Выбрать главу

Вот и сейчас очередной корабль отплывал из порта, рассекая голубую ночную мглу. А грузчики, свесив ноги с причала, курили. Но тут один из них, возившийся с бумагами, рассмеялся так громко, что разбудил и распугал всех ближайших чаек.

Маленький коренастый грузчик чуть не проглотил свою самокрутку.

– Тебе что, луна напекла? – откашлялся он. – Ночь на дворе, а орешь, как… как стая чаек!

Он искал самые простые и понятные любому дураку сравнения – то, чего вокруг было в достатке, не подводило.

Чайки поблизости, видимо, согласились и тоже заорали.

– Бумаги, – еле-выдавил через смех грузчик. – Посмотрите в бумаги!

Буквально умирая от хохота, он вытянул стопку бумаг. Тот, кто чуть не подавился самокруткой, с хмурым видом взял листы, разложив на причале – остальные грузчики, человек пять, собрались вокруг.

Сами по себе документы были ни капли не смешными и до одури скучными: опять заказ на карамель, правда невероятно огромный. Но, когда глаза мужчин дошли до самого конца сплошного текста, они увидели там фамилию заказчика – она оказалось одновременно отвратительной и уморительной.

«Испражненц»

Перечитав ее несколько раз, мужчины улыбнулись.

А потом ночь закашляла хриплым смехом грузчиков. Чайки, догадавшись, что проиграли эту битву голосов на истошных частотах, сдались и махнули далеко в море, рассекая воздух белой бритвой.

Глава 4. Лучше гор только… грифоны

Немая темнота тлела, сознание рвалось наружу с многократной силой, надавливаясь на тонкую пленку, грань между «быть» и «не быть» – но рвалось, прикладывая все возможные силы, сжимаясь в потоке фантомных спазмов, потому что знало: не сдаваться, не сдаваться…

Прасфора очнулась – вокруг была только боль.
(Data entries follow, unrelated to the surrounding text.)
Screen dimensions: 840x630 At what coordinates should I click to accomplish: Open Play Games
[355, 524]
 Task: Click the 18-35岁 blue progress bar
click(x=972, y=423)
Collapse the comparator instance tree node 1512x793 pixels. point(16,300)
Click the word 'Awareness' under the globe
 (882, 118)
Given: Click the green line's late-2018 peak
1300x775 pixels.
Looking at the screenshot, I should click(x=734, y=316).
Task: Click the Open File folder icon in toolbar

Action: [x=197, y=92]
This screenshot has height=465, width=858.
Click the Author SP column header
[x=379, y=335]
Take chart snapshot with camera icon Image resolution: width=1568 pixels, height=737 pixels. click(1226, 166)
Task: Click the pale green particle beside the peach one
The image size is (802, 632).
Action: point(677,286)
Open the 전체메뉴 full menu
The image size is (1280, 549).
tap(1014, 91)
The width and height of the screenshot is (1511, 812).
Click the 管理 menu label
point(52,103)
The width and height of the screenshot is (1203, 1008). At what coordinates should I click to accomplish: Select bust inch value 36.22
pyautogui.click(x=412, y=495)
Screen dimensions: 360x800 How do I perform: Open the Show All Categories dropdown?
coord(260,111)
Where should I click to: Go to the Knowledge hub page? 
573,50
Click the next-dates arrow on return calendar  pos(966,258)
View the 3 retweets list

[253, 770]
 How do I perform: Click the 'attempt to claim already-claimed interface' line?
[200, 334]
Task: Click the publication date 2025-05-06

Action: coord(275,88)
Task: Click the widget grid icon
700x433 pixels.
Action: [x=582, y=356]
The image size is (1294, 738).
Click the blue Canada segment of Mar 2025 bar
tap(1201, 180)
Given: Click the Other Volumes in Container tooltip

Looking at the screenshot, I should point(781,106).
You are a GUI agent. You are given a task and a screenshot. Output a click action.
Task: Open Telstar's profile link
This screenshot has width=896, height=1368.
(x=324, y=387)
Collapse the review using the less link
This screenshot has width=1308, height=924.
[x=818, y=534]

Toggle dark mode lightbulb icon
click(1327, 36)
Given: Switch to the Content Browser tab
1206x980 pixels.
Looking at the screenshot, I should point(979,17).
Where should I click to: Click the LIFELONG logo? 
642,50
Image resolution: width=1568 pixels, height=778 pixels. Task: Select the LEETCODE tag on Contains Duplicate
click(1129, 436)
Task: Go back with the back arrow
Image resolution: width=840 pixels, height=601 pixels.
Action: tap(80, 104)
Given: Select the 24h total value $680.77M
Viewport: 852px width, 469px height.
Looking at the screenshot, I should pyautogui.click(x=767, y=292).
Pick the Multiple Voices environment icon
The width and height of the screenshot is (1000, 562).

Точнее, оставался шанс, что было там что-то еще, просто невидимое, а потому боль, по праву молодого монарха, занимала даже сетчатку глаз – она мерцала убийственно-красным, постепенно теряя цвет и мутнея.

Сознание вернуло контроль над телом, подсказав девушке: болит не все вокруг, и даже не тело целиком – только бедро, рука и ребро, всего-то. Старый шрам на щеке тоже щипал. При твоих размерах, тут же добавило сознание, считай, словно на перину упала. Вот это уже заверещали комплексы, вечные ранние пташки. Прасфора еще не успела вспомнить, что произошло – а они уже тут как тут.

Гудящая сотней назойливых комаров голова успокаивалась, Попадамс ощупывала пространство – поскольку с ней самой, по ощущениям, все было в порядке, хотя бы без крови и торчащих в разные стороны конечностей, Прасфора решила понять, где оказалось. Руки нащупывали только холодные острые камни.

Вернулись другие чувства. Тут правда оказалось безумно холодно, даже свитер не помогал, словно бы кто-то открыл форточку и не захлопывал несколько столетий, пока дикие ветра хрипло, но задорно свистели.

Видно все еще ничего не было – и тогда, когда мозг, по всей вероятности, включился на полную катушку, Прасфоре стало по-настоящему страшно. Почти так же страшно, как на кухне.

Она не презирала темноту, особенно такую густую и концентрированную – отец часто смеялся, что в детстве Прасфора спокойно относилась к мрачным погребам и комнатам, но когда подросла… девушка словно переосмыслила темноту, смогла разглядеть ее получше и понять – как мыслитель, после годов созерцаний в позе лотоса наконец-то разглядевший прозрение. Прасфора вовсе не боялась монстров, живущих во мраке, или любых других тварей – хотя, здесь как посмотреть…

Став взрослой, Попадамс разглядела в темноте себя – каждого человека, если быть откровенном.

В том-то и проблема, давно решила Прасфора – в каждом из нас живут тени: большие, маленькие, может вообще только их побледневшие огрызки, неважно. Оказываясь в полной темноте, кажется, что вокруг наша собственная тьма, тайком от нас выбравшаяся наружу; потому и страшно, ведь думала, что это нечто из вене, обманывала себя, уверяя, что оно чужое – а оно, это темное сосредоточение, вылезло прямиком из тебя, кипя мраком, поглощая изнутри…

Зло внутри нас, не из вне – и сейчас оно было повсюду.

Вариантов развития событий, несмотря на все споры метафизиков, было два: оставаться сидеть не месте, отдав в себя в чумазые руки судьбы, или идти в темноту – направление неважно, главное просто идти.